• **Extract to read**:
__________________________________________________
Here China had a gaping hole in its otherwise indestructible wall. With no obvious way of patching it up, they tried something unique: standing at the threshold of the opening, waiting, watching as people came through.

At just around 8:00 p.m., on January 26th of 2013–only five days after trying and failing to ban the website within their borders–the first Chinese-based Github hack occurred: a “man-in-the-middle” operation. Man-in-the-middle works much like it sounds: the hackers position themselves to sit on the sidelines and watch traffic in and out of the website from within their borders. In this case, the Chinese-backed hackers managed to do this by faking SSL certificates. You can think of an SSL certificate like a computer ID–what verifies, say, a company as the company they claim to be. The “Secure” in HTTPS is actually short for “Secure Sockets Layer”, SSL. It’s a handy tool that allows organizations to keep their data from prying eyes, and enables machines to detect malicious knock-off websites before you insert your credit card information into what you thought was “Paypal.com” but was actually “Paypel.com”.

Faking an SSL certificate isn’t usually an effective tactic, because certification authorities make sure of it. So this man-in-the-middle plan had a fault: the fake Github ID was really, obviously fake. Users who visited the URLs in question would see their browser windows pop up with a warning that they were visiting a potentially malicious site. Firefox and Google Chrome users who had visited Github at least once before simply would not be allowed to continue on.

Those who ignored or didn’t notice their warnings gave the Chinese government free view of their web activity on the site, as well as their personal information including IP addresses and login credentials. But here’s the thing: most people who use Github–a website for programmers–are pretty good with computers. Githubs operator’s began to see a flood of reports of invalid SSL certificates. Within an hour, the hackers were booted out of the network.

A postmortem report from Great Fire acknowledged that while the nature of the hack pointed to China, the specific identity and motivation of the hacker or hackers in this case remained unknown. The prevailing theory is that the attack came in response to a petition on whitehouse.gov, titled: “People who help internet censorship, builders of Great Firewall in China for example, should be denied entry to the U.S.” The petition was published on January 25th, one day before the man-in-the-middle attack, and linked to a list of names of people who purportedly had contributed work towards the Great Firewall. That list was hosted on Github. Among the thousands of comments to this list–most of them in Chinese–was yet another list with even more names of supposed Firewall builders, including contact information from these individuals such as personal websites and email addresses.

Due to the blatantly obvious and ineffective nature of the attack, analysts posited that perhaps it wasn’t the Chinese government, but an unknown person or group of people included on those Github lists–an actor without the resources and knowhow of the whole government, but with the motivation to monitor and perhaps stop traffic to this portion of the site. Nobody knew for certain.
__________________________________________________
• **Collected data**:
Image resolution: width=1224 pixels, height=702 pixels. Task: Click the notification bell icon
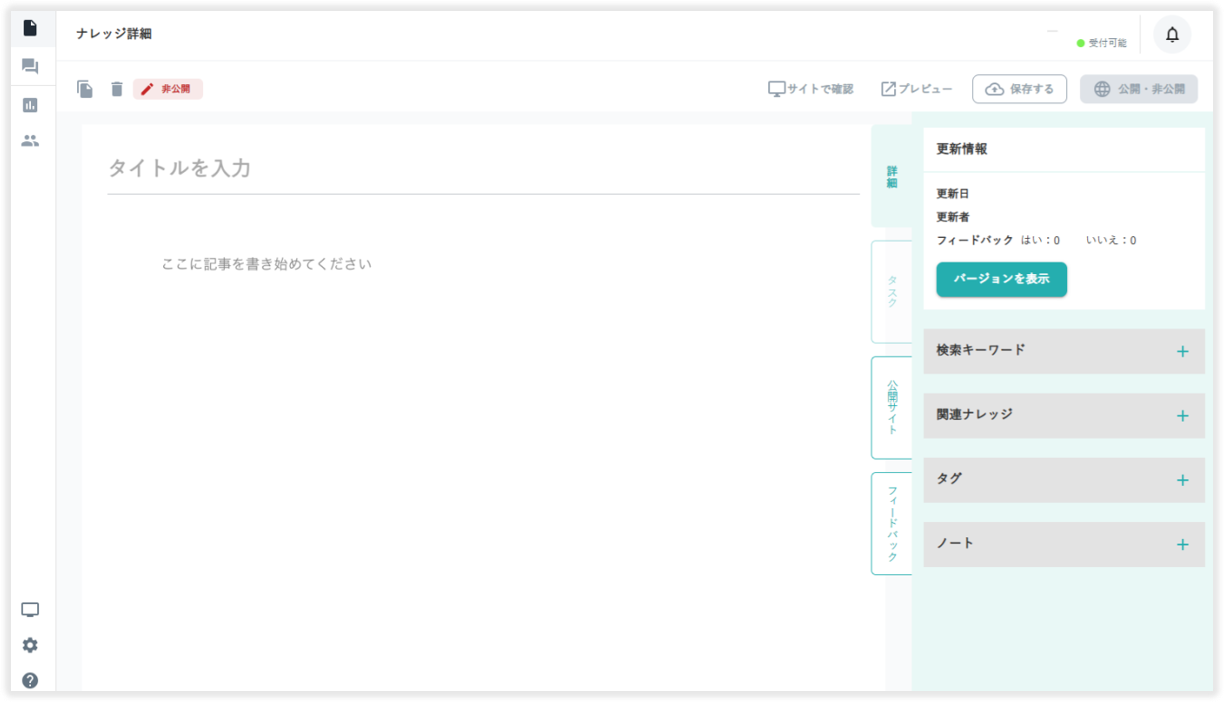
__________________________________________________
• **Set problem 1**: Rewrite the paragraph of the passage on the 2013 Github attack that begins "Faking an SSL certificate" as a short bulleted list, keeping its main facts.
• **Set problem 2**:
Answer these questions from the passage on the 2013 Github attack:
(a) On what date did the first Chinese-based Github hack occur?
(b) How did the hackers carry out the man-in-the-middle operation?
(c) On what date was the whitehouse.gov petition published?
• **Set problem 3**: Carry on the passage on the 2013 Github attack from its final sentence.
The listing has no connection to the passage on the 2013 Github attack.

• **Written response 1**:
- Faking an SSL certificate usually fails because certification authorities guard against it.
- The fake Github ID was plainly fake.
- Visitors to the affected URLs saw browser warnings that the site might be malicious.
- Firefox and Google Chrome users who had visited Github at least once before could not continue.

• **Written response 2**:
(a) January 26th, 2013, at around 8:00 p.m.
(b) By faking SSL certificates.
(c) January 25th.

• **Written response 3**:
By early 2013, Chinese officials must have been racking their brains, trying to figure out some way to patch up the hole in their Great Wall. There was no evident way to take down these Github pages without taking down the whole site, or spying without being caught. I mean, what could they do now, short of nuking the whole site?

“Hmm, nuking…tell me more,” they said.

After failing in their first attack, China retreated. Sometime thereafter, the leadership decided their defense infrastructure wasn’t enough: with a wall you could keep out most foes, but you couldn’t get rid of them entirely. What they needed was to go on the offensive.

Two years later, the People’s Republic of China would come back with more force than anyone would’ve imagined, wielding a weapon that harnessed the strength of millions of computers at once. It was a cannon so powerful it could break through any wall, take down any website. You may have even helped it fire. Yes, you.

This weapon would come to be known as “the Great Cannon”.

One fifth of the entire world’s population–1.35 billion people–live within China’s national borders. That’s as many people as you can find in all the Americas put together, plus Europe and Australia. Brazil, the U.S., Germany, Chile, Mexico, England–throw them all in the same pot and you get no more people than live in China alone.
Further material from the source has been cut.